(EXERCISE OBJECTIVE):
Will you quote all of the entries, word for word?

(SUPPLIED RECORDS):
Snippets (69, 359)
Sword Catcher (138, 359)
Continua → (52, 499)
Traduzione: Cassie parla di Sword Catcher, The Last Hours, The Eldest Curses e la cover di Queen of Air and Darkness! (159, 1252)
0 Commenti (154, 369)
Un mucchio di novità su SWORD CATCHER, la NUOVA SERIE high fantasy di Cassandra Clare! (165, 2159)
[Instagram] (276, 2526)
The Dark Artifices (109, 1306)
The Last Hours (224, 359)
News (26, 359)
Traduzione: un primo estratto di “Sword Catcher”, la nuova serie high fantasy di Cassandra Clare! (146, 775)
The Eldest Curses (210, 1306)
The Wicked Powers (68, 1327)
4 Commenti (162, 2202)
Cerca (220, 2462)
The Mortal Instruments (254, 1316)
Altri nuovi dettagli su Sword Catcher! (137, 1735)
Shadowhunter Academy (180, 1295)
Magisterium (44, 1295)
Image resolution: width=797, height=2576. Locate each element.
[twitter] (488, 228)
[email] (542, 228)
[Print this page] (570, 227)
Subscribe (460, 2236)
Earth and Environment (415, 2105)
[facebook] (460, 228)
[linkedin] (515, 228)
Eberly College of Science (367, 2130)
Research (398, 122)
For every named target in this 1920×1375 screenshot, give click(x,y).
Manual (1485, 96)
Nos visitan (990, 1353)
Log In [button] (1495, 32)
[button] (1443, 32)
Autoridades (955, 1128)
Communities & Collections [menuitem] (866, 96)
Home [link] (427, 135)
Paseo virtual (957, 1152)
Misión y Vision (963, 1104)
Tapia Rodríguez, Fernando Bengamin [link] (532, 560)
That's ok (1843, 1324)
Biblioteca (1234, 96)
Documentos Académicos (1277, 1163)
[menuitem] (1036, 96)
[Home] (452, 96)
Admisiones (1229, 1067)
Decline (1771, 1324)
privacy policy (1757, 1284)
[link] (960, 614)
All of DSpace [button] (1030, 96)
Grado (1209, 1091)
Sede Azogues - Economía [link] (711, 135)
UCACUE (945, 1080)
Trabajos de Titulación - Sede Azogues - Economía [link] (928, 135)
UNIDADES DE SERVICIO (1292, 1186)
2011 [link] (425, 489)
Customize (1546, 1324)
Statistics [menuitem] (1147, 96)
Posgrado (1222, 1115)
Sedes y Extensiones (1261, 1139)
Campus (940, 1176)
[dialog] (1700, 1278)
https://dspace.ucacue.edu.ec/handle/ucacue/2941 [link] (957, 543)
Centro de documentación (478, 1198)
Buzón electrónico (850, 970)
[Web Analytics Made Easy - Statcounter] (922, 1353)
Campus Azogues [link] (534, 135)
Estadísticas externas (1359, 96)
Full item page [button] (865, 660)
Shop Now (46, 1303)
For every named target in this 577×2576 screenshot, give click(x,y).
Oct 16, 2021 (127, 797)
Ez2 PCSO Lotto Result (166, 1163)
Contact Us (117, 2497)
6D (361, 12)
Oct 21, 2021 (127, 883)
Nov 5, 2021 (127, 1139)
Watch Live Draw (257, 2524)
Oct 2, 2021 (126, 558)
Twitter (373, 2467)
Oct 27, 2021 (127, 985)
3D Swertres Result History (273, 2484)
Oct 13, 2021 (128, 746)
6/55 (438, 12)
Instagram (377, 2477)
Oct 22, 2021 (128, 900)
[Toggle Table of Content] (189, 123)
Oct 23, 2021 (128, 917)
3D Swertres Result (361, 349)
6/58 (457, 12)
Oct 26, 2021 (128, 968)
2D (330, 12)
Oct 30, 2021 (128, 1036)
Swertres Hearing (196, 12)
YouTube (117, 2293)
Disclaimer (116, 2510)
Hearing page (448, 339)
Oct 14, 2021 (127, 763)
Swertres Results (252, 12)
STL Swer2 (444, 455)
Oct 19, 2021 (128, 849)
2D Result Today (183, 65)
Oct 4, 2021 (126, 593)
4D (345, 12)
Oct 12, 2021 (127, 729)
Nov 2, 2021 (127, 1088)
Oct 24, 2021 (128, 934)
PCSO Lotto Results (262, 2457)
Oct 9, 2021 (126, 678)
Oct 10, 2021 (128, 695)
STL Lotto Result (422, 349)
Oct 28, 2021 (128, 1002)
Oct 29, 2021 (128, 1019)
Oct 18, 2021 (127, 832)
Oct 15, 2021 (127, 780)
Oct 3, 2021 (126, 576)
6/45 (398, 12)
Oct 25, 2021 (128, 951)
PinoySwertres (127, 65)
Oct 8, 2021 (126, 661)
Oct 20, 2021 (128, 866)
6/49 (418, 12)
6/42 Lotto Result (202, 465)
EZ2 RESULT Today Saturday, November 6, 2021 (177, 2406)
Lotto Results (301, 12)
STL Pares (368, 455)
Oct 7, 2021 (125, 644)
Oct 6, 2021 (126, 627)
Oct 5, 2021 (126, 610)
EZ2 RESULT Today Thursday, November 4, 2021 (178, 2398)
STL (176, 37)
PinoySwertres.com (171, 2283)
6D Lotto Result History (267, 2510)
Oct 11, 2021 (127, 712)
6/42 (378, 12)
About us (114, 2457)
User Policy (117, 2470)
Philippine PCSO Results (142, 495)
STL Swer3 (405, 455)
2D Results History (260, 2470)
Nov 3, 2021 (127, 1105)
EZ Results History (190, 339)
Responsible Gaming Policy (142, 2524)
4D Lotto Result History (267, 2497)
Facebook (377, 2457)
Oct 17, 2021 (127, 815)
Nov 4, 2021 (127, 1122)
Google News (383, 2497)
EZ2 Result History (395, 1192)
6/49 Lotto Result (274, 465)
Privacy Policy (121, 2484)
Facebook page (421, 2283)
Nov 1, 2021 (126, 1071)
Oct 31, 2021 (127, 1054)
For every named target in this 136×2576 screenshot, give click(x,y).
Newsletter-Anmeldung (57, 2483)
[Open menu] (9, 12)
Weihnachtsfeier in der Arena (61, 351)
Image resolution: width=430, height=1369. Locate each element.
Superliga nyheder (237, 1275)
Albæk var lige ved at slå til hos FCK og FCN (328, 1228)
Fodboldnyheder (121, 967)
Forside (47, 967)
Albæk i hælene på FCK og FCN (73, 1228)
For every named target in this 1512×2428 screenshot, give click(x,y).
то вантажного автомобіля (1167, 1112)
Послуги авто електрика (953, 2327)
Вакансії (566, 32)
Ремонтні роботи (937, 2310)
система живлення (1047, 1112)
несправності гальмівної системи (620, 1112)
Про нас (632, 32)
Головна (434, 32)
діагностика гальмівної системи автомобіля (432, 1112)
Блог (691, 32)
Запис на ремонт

(TASK SOLUTION):
Snippets (69, 359)
Sword Catcher (138, 359)
Continua → (52, 499)
Traduzione: Cassie parla di Sword Catcher, The Last Hours, The Eldest Curses e la cover di Queen of Air and Darkness! (159, 1252)
0 Commenti (154, 369)
Un mucchio di novità su SWORD CATCHER, la NUOVA SERIE high fantasy di Cassandra Clare! (165, 2159)
[Instagram] (276, 2526)
The Dark Artifices (109, 1306)
The Last Hours (224, 359)
News (26, 359)
Traduzione: un primo estratto di “Sword Catcher”, la nuova serie high fantasy di Cassandra Clare! (146, 775)
The Eldest Curses (210, 1306)
The Wicked Powers (68, 1327)
4 Commenti (162, 2202)
Cerca (220, 2462)
The Mortal Instruments (254, 1316)
Altri nuovi dettagli su Sword Catcher! (137, 1735)
Shadowhunter Academy (180, 1295)
Magisterium (44, 1295)
Image resolution: width=797, height=2576. Locate each element.
[twitter] (488, 228)
[email] (542, 228)
[Print this page] (570, 227)
Subscribe (460, 2236)
Earth and Environment (415, 2105)
[facebook] (460, 228)
[linkedin] (515, 228)
Eberly College of Science (367, 2130)
Research (398, 122)
For every named target in this 1920×1375 screenshot, give click(x,y).
Manual (1485, 96)
Nos visitan (990, 1353)
Log In [button] (1495, 32)
[button] (1443, 32)
Autoridades (955, 1128)
Communities & Collections [menuitem] (866, 96)
Home [link] (427, 135)
Paseo virtual (957, 1152)
Misión y Vision (963, 1104)
Tapia Rodríguez, Fernando Bengamin [link] (532, 560)
That's ok (1843, 1324)
Biblioteca (1234, 96)
Documentos Académicos (1277, 1163)
[menuitem] (1036, 96)
[Home] (452, 96)
Admisiones (1229, 1067)
Decline (1771, 1324)
privacy policy (1757, 1284)
[link] (960, 614)
All of DSpace [button] (1030, 96)
Grado (1209, 1091)
Sede Azogues - Economía [link] (711, 135)
UCACUE (945, 1080)
Trabajos de Titulación - Sede Azogues - Economía [link] (928, 135)
UNIDADES DE SERVICIO (1292, 1186)
2011 [link] (425, 489)
Customize (1546, 1324)
Statistics [menuitem] (1147, 96)
Posgrado (1222, 1115)
Sedes y Extensiones (1261, 1139)
Campus (940, 1176)
[dialog] (1700, 1278)
https://dspace.ucacue.edu.ec/handle/ucacue/2941 [link] (957, 543)
Centro de documentación (478, 1198)
Buzón electrónico (850, 970)
[Web Analytics Made Easy - Statcounter] (922, 1353)
Campus Azogues [link] (534, 135)
Estadísticas externas (1359, 96)
Full item page [button] (865, 660)
Shop Now (46, 1303)
For every named target in this 577×2576 screenshot, give click(x,y).
Oct 16, 2021 (127, 797)
Ez2 PCSO Lotto Result (166, 1163)
Contact Us (117, 2497)
6D (361, 12)
Oct 21, 2021 (127, 883)
Nov 5, 2021 (127, 1139)
Watch Live Draw (257, 2524)
Oct 2, 2021 (126, 558)
Twitter (373, 2467)
Oct 27, 2021 (127, 985)
3D Swertres Result History (273, 2484)
Oct 13, 2021 (128, 746)
6/55 (438, 12)
Instagram (377, 2477)
Oct 22, 2021 (128, 900)
[Toggle Table of Content] (189, 123)
Oct 23, 2021 (128, 917)
3D Swertres Result (361, 349)
6/58 (457, 12)
Oct 26, 2021 (128, 968)
2D (330, 12)
Oct 30, 2021 (128, 1036)
Swertres Hearing (196, 12)
YouTube (117, 2293)
Disclaimer (116, 2510)
Hearing page (448, 339)
Oct 14, 2021 (127, 763)
Swertres Results (252, 12)
STL Swer2 (444, 455)
Oct 19, 2021 (128, 849)
2D Result Today (183, 65)
Oct 4, 2021 (126, 593)
4D (345, 12)
Oct 12, 2021 (127, 729)
Nov 2, 2021 (127, 1088)
Oct 24, 2021 (128, 934)
PCSO Lotto Results (262, 2457)
Oct 9, 2021 (126, 678)
Oct 10, 2021 (128, 695)
STL Lotto Result (422, 349)
Oct 28, 2021 (128, 1002)
Oct 29, 2021 (128, 1019)
Oct 18, 2021 (127, 832)
Oct 15, 2021 (127, 780)
Oct 3, 2021 (126, 576)
6/45 (398, 12)
Oct 25, 2021 (128, 951)
PinoySwertres (127, 65)
Oct 8, 2021 (126, 661)
Oct 20, 2021 (128, 866)
6/49 (418, 12)
6/42 Lotto Result (202, 465)
EZ2 RESULT Today Saturday, November 6, 2021 (177, 2406)
Lotto Results (301, 12)
STL Pares (368, 455)
Oct 7, 2021 (125, 644)
Oct 6, 2021 (126, 627)
Oct 5, 2021 (126, 610)
EZ2 RESULT Today Thursday, November 4, 2021 (178, 2398)
STL (176, 37)
PinoySwertres.com (171, 2283)
6D Lotto Result History (267, 2510)
Oct 11, 2021 (127, 712)
6/42 (378, 12)
About us (114, 2457)
User Policy (117, 2470)
Philippine PCSO Results (142, 495)
STL Swer3 (405, 455)
2D Results History (260, 2470)
Nov 3, 2021 (127, 1105)
EZ Results History (190, 339)
Responsible Gaming Policy (142, 2524)
4D Lotto Result History (267, 2497)
Facebook (377, 2457)
Oct 17, 2021 (127, 815)
Nov 4, 2021 (127, 1122)
Google News (383, 2497)
EZ2 Result History (395, 1192)
6/49 Lotto Result (274, 465)
Privacy Policy (121, 2484)
Facebook page (421, 2283)
Nov 1, 2021 (126, 1071)
Oct 31, 2021 (127, 1054)
For every named target in this 136×2576 screenshot, give click(x,y).
Newsletter-Anmeldung (57, 2483)
[Open menu] (9, 12)
Weihnachtsfeier in der Arena (61, 351)
Image resolution: width=430, height=1369. Locate each element.
Superliga nyheder (237, 1275)
Albæk var lige ved at slå til hos FCK og FCN (328, 1228)
Fodboldnyheder (121, 967)
Forside (47, 967)
Albæk i hælene på FCK og FCN (73, 1228)
For every named target in this 1512×2428 screenshot, give click(x,y).
то вантажного автомобіля (1167, 1112)
Послуги авто електрика (953, 2327)
Вакансії (566, 32)
Ремонтні роботи (937, 2310)
система живлення (1047, 1112)
несправності гальмівної системи (620, 1112)
Про нас (632, 32)
Головна (434, 32)
діагностика гальмівної системи автомобіля (432, 1112)
Блог (691, 32)
Запис на ремонт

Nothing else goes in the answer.